§ EXTRACTED ENTRIES:
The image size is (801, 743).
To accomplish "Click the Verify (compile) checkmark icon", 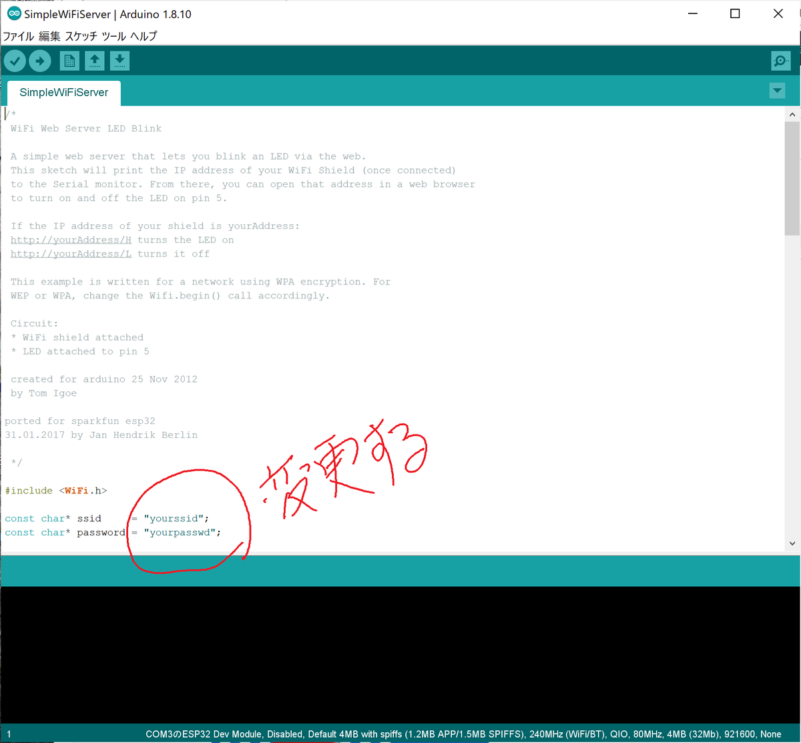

==

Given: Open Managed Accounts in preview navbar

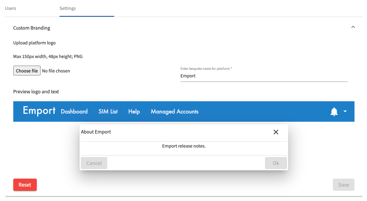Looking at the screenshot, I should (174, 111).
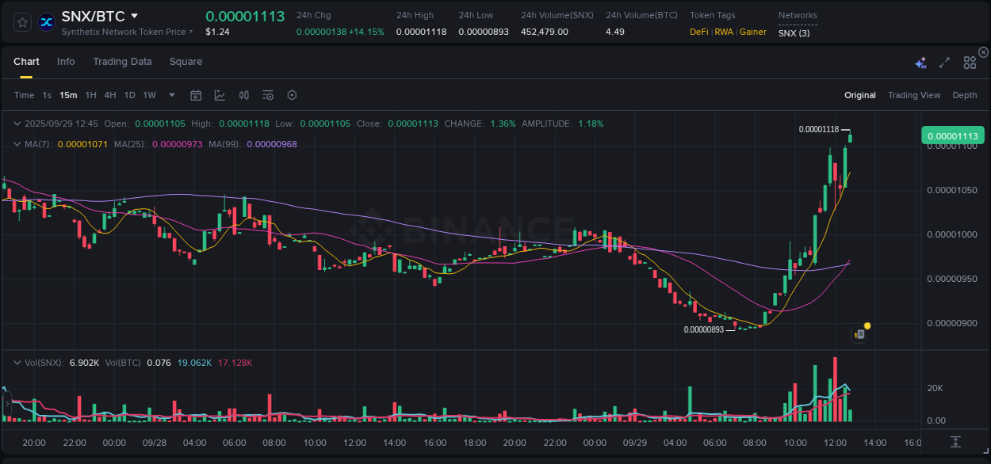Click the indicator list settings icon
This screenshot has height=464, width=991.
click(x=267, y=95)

§ ACTIVITY: Look above for the line with "The image size is (801, 743)." and the line with "the Verify (compile)". Give again exactly those two lines and all lines between them, pictures excluded.

§ SOLUTION FOR THIS EXERCISE:
The image size is (801, 743).
To accomplish "Click the Verify (compile) checkmark icon", 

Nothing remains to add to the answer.